§ **取り組む課題**
(A) 次の(i)〜(iii)が宮下遥の引退インタビューの内容と合っているかを、それぞれ「はい」か「いいえ」で答えよ。各答えには、判断の決め手となる本文の語句をそのまま引用して添えること。
(i) 宮下遥さんは4月に現役引退を発表した。
(ii) 宮下遥さんは現役最後のシーズンに黒鷲旗大会で優勝した。
(iii) リオ五輪の後、竹下佳江さんが女子日本代表の監督に就任した。
(B) 宮下遥の引退インタビューを、本文が途切れた箇所の後から書き継いでください。

§ **本文抜粋**
•••••

宮下遥が明かす、女子バレー日本代表での中田久美との関係 岡山シーガルズ一筋で引退した理由も語った

  • 中西美雁●取材・文 text by Nakanishi Mikari

元女子バレー日本代表

宮下遥 引退インタビュー 中編

(前編:バレー女子日本代表で竹下佳江と比べられた日々 リオ五輪本番は「記憶が欠け落ちている」>>)

 4月に現役引退を発表した、元女子バレー日本代表の宮下遥さんのバレーボール人生を振り返るインタビュー。その中編では、リオ五輪後に中田久美監督が指揮する日本代表でプレーした日々、現役最後のシーズンに黒鷲旗大会を制したこと、今後についても聞いた。

日本代表のセッターとして長く奮闘した宮下遥 photo by 坂本清日本代表のセッターとして長く奮闘した宮下遥 photo by 坂本清この記事に関連する写真を見る

【"高速バレー"への適応に苦悩】

――リオ五輪後、中田久美さんが女子日本代表の監督に就任。求められる"高速バレー"への適応に苦労していた印象もあり、代表への招集が見送られることもありましたね。

•••••

§ **提供資料**

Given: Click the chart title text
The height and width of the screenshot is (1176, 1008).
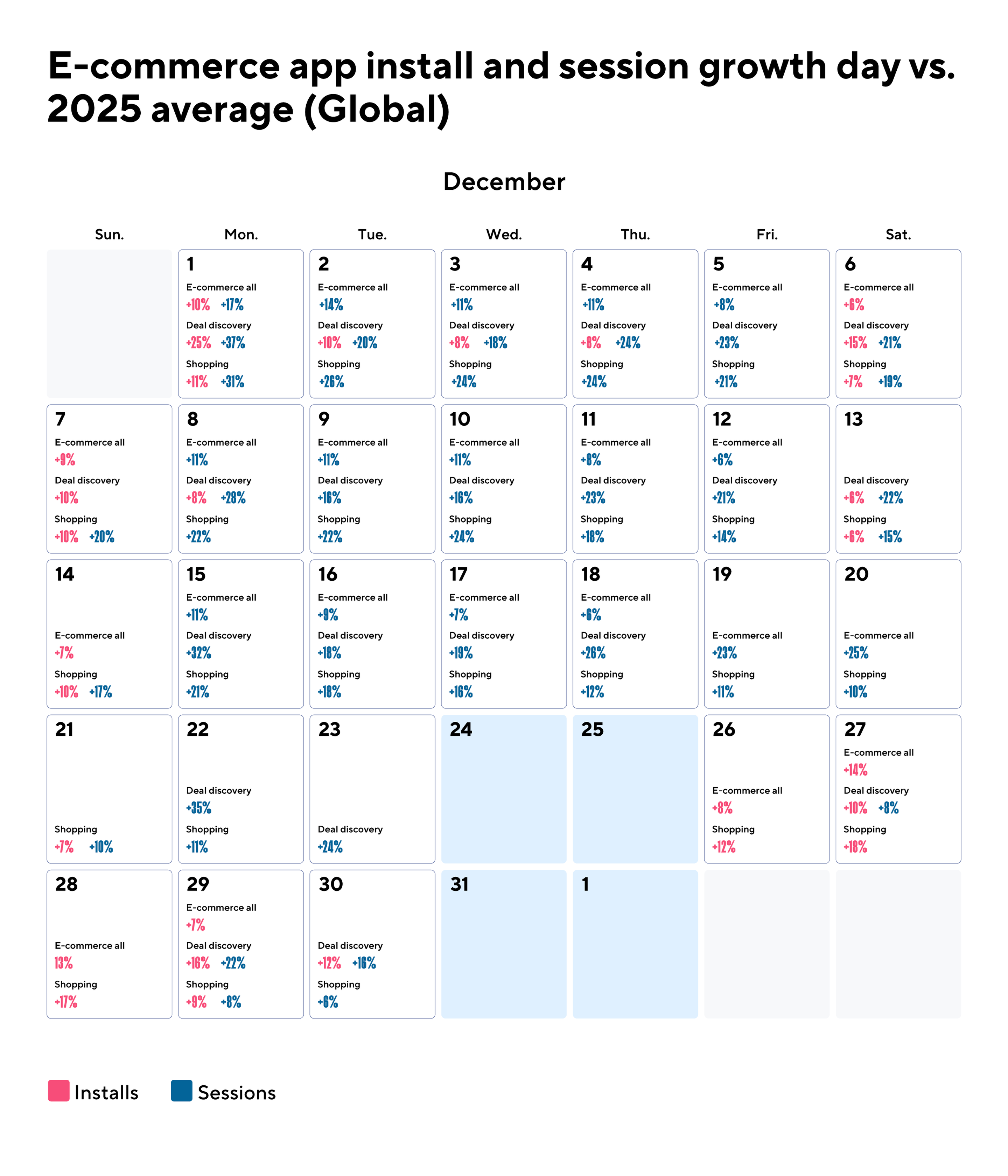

•••••

§ **解答は以下**
(A)
(i) はい。「4月に現役引退を発表した」
(ii) はい。「現役最後のシーズンに黒鷲旗大会を制した」
(iii) いいえ。「リオ五輪後、中田久美さんが女子日本代表の監督に就任」

(B)
宮下:久美さんの本当の気持ちはわからないですけど、たぶん、「一緒に戦いたい、頑張りたい」と思ってくれていたと思うんです。でも私は、東京五輪はもういい、代表はもういいとなっていました。久美さんに直接言ったわけではないですが、周りの人にはけっこう言っていたので、耳には入っていたと思います。だから、私のことを思いきって使いづらかったんでしょうし、一緒に戦えなかったんだろうな、と。

――先ほど(前編)は、リオ五輪後は古賀紗理那選手のためにも東京五輪へ、という意気込みを話していたかと思いますが......。

宮下:久美さんがチームとして求めるプレーが、頭ではわかっていても、実際に表現することができなかったんです。それでも久美さんは、「気持ちを見せてくれれば」という部分も絶対にあったと思うんですけど、「私はもうそんな高いレベルできないから、もっと上手な選手を起用したほうがいい。私なんかを使ったら、またリオ五輪みたいなことになる」と思い込むようになりました。

 当時、「私と久美さんの仲が悪い」といった報道もありましたが、まったくそんなことはありません。私も、なんとしてでも久美さんの気持ちに応えたいという思いはあって、久美さんは私の自主練に付き合ってくれました。よく「遥、遥」と声もかけてくれましたね。久美さんの期待に応えることができなかった私が悪いんです。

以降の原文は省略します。